* WORK ORDER
In the passage about kinds of time, what does it say any military aviator knows?

* PASSAGE FOR REVIEW

--*--

We speak with pride of our freedom, and yet we are slaves to time; it is time to get up; it is time to shave; it is time to get breakfast; it is time to get a plane; it is time to come here to a lecture; it is time for a manuscript; it is time to pay taxes. We have forgotten there are other kinds of time than sun time and chronologic time-months, years, days, and hours.
Our ordinary clocks and calendars fail us completely as tools for the measurement of astronomical or geologic time.
There is such thing as biologic time, determined by the rate of living, which may be very rapid in one individual and very slow in another. Phylogenetic time is a subdivision of biologic time. There is also psychological time. To illustrate the variations in psychological time: any military aviator knows that ten seconds of combat are the equivalent of ten minutes in apparent duration and intensity of the experience. Everyone of you needs but to contrast an hour spent in a dentist's waiting room with an hour spent in courtship, to appreciate the variability of psychological time. Nevertheless, each interval is still an hour, as measured by that infernal mechanism, the clock. The rate of living at levels lower than the mental (living which goes on below the level of awareness) is similarly variable. The rate of living is affected by use, by disuse, or by abuse. We must remember that disuse is a form of abuse, as we shall see a little later.
Unfortunately, the great majority of us are biologically older than our years. I would like to reverse the proportions and say the majority of us are biologically younger than our years. But I cannot, and remain truthful. It is my clinical impression that the average individual of sixty years is physically nearer what he should be at seventy, because of unnecessary depreciation.

--*--

* DATASET SECTION

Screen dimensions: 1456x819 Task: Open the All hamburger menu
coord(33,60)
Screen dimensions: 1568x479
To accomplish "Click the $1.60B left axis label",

--*--

* EXERCISE SOLUTION
Ten seconds of combat are the equivalent of ten minutes in apparent duration and intensity of the experience.